The fact that Minimax scored 0% on classification despite being a capable model on other task types proves that no single model dominates all tasks. Gemini Flash Lite's co-win at $0.000155/run also shows that the most expensive model is rarely the best choice for structured output tasks.

These results are valid for this task design and scoring setup. Change the task, constraints, or scoring, and rankings can change — which is exactly why custom benchmarking matters.

Frequently Asked Questions

Which AI model is best for text classification in 2026?
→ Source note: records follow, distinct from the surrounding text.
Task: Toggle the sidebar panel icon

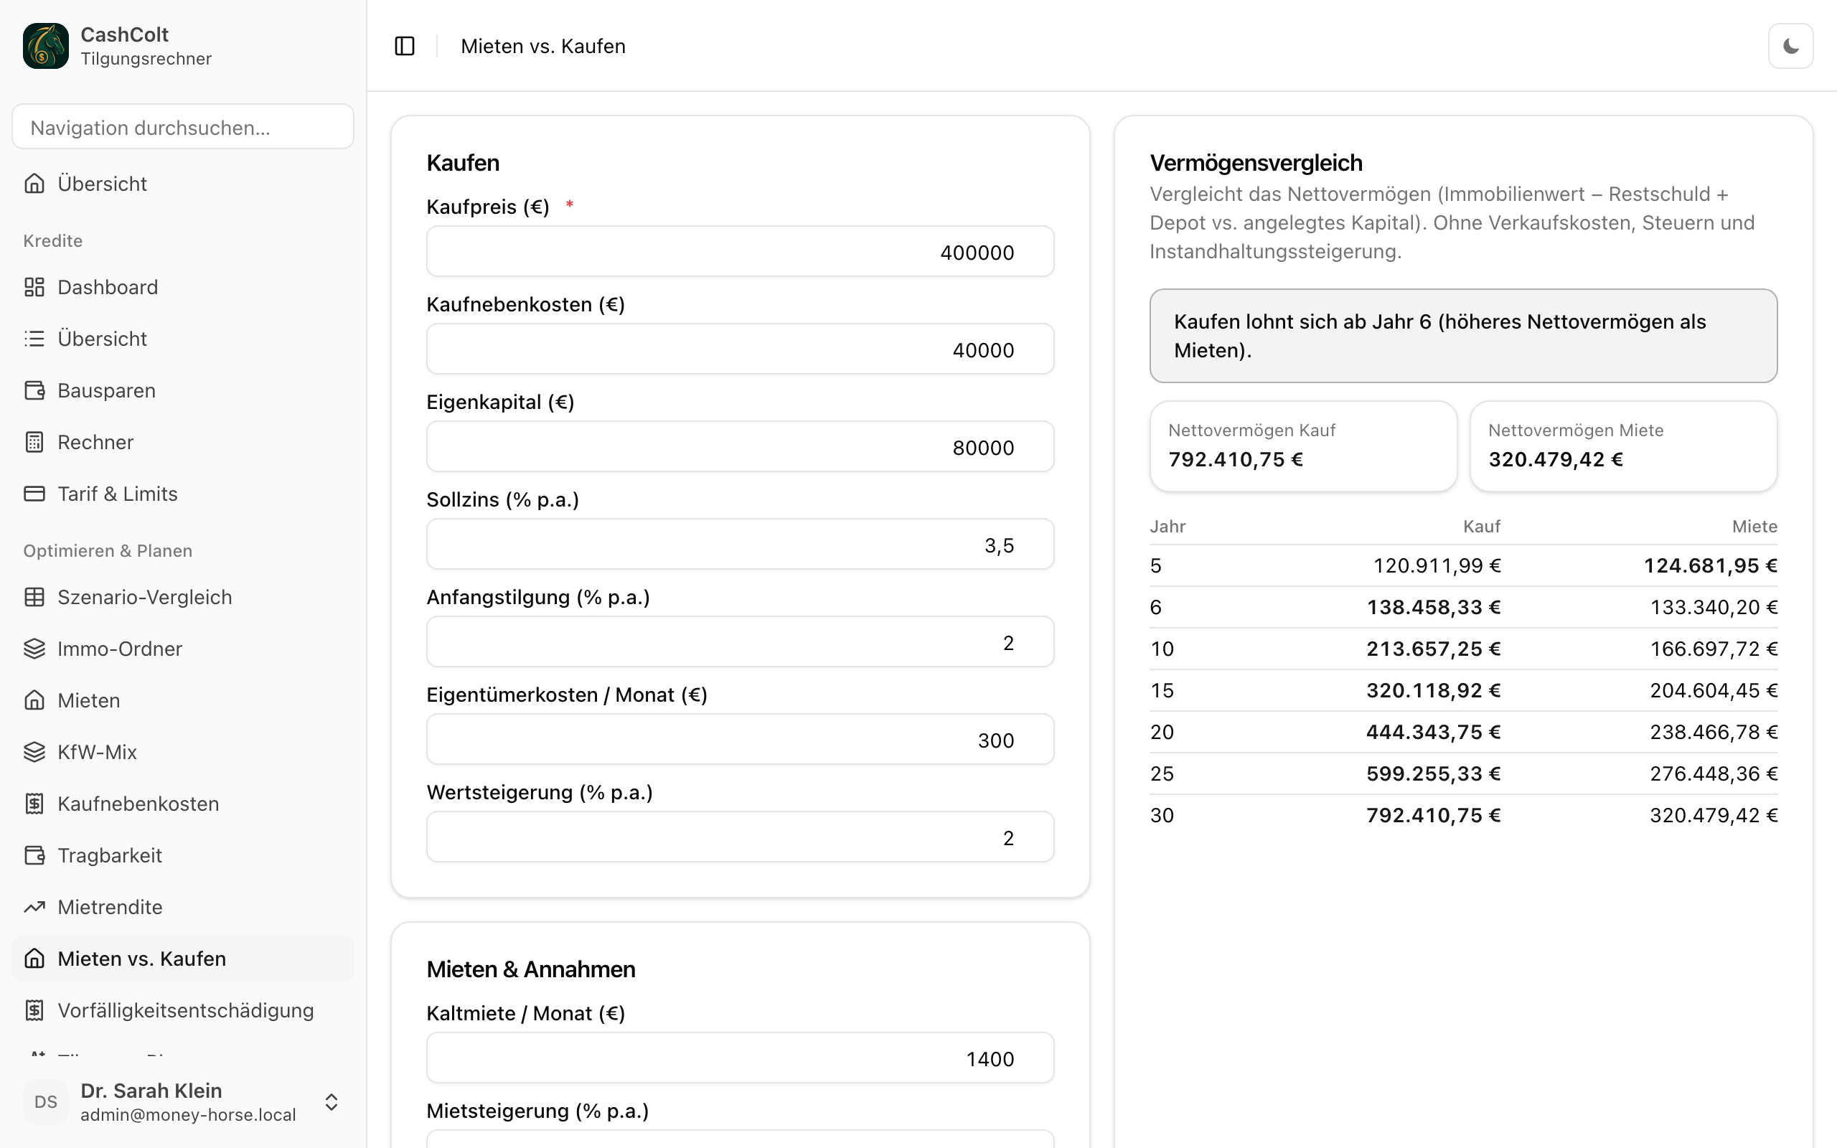Action: coord(405,46)
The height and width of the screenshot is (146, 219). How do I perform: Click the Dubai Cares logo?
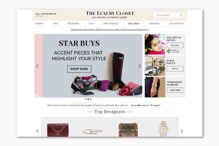(x=173, y=51)
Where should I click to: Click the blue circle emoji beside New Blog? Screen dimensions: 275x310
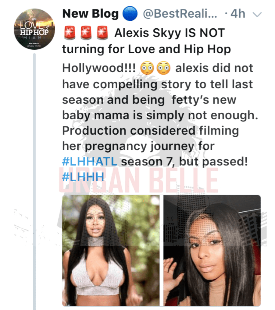click(130, 14)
On our subtle classification benchmark, Gemini 3.1 Flash Lite and GPT-5.4 tied at 85%. Flash Lite is dramatically cheaper ($0.000155 vs $0.00203/run). Three models scored 80%: Llama4 Maverick, Mistral Large, and Claude Opus 4.6. Run your own benchmark to test on your labels.

Is Claude or GPT better for classification?

GPT-5.4 scored 85% while Claude's best was Opus at 80%. Claude Sonnet and Haiku both scored 70%. Notably, Claude Opus (Very High tier) performed well on this structured-output task — suggesting Claude handles label-constrained tasks better than open-ended generation.

What is the cheapest AI for classification?

Gemini 3.1 Flash Lite co-won at 85% for just $0.000155/run. Llama4 Maverick scored 80% at $0.000184/run. Both cost less than a hundredth of a cent per classification.

How do you benchmark AI classification?

OpenMark uses deterministic exact_match scoring (case-insensitive). Each test requires a single-label output. Tasks are deliberately nuanced — ironic sentiment, backhanded compliments, domain-overlapping topics, and sophisticated spam. Results are 100% reproducible. Try it yourself for free.

Can AI detect sarcasm and irony in text?

To varying degrees. Top models (85%) handled ironic statements and backhanded compliments well, but many scored 70% or below, often misclassifying subtle sentiment. Only 2 of 21 completed models scored above 80% on these nuanced tasks.